Nonuniform Sampling Rate Conversion: An Efficient Approach

TL;DR

This paper introduces an efficient discrete-time algorithm for nonuniform sampling rate conversion that adapts to time-varying ratios with low computational complexity by factorizing the filter involved.

Contribution

It generalizes arbitrary sampling rate conversion to handle time-varying ratios using a novel recursive factorization approach for exponential-based filters.

Findings

Supports arbitrary and time-varying sampling rate conversion

Reduces computational complexity and memory requirements

Enables recursive computation for exponential filters

Abstract

We present a discrete-time algorithm for nonuniform sampling rate conversion that presents low computational complexity and memory requirements. It generalizes arbitrary sampling rate conversion by accommodating time-varying conversion ratios, i.e., it can efficiently adapt to instantaneous changes of the input and output sampling rates. This approach is based on appropriately factorizing the time-varying discrete-time filter used for the conversion. Common filters that satisfy this factorization property are those where the underlying continuous-time filter consists of linear combinations of exponentials, e.g., those described by linear constant-coefficient differential equations.
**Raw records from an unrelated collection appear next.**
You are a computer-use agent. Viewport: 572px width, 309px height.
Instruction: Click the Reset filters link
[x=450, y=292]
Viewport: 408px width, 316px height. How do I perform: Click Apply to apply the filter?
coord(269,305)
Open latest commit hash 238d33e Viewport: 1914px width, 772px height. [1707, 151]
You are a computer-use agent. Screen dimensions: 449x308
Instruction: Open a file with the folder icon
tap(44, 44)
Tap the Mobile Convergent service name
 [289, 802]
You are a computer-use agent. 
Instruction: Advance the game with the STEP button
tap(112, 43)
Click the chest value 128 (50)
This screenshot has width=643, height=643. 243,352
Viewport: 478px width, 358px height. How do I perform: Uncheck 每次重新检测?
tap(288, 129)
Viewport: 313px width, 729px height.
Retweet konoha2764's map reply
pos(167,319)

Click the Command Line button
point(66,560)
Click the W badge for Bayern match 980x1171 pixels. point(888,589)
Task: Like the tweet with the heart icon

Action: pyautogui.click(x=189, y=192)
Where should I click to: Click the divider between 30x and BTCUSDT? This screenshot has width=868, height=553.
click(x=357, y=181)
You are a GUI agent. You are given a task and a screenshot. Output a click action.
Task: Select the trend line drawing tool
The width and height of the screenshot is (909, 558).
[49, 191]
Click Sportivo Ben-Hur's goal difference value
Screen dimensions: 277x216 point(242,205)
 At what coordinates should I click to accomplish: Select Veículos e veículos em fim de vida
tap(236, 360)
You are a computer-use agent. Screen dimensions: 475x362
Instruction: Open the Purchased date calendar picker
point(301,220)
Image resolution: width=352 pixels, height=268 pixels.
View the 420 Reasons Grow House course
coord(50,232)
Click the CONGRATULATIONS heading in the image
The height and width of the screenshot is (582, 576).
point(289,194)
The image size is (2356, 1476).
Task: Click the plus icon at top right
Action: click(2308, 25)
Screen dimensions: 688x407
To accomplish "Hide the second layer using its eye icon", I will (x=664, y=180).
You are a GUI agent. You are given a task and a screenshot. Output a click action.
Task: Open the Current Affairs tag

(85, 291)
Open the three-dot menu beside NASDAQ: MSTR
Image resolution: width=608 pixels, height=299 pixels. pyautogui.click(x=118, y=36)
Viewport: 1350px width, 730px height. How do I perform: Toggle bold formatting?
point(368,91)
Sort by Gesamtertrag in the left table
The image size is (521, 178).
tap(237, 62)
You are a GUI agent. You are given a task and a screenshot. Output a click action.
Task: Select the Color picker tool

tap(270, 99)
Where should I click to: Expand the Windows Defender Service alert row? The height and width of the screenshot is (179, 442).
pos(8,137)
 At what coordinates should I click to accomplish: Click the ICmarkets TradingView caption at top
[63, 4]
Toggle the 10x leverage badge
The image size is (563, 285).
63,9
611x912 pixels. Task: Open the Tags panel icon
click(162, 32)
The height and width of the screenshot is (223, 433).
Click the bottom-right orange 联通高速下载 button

This factorization separates the computation into two parts: one consisting of a factor solely depending on the output sampling instants and the other consists of a summation -- that can be computed recursively -- whose terms depend solely on the input sampling instants and its number of terms is given by a relationship between input and output sampling instants. Thus, nonuniform sampling rates can be accommodated by updating the factors involved and adjusting the number of terms added. When the impulse response consists of exponentials, computing the factors can be done recursively in an efficient manner.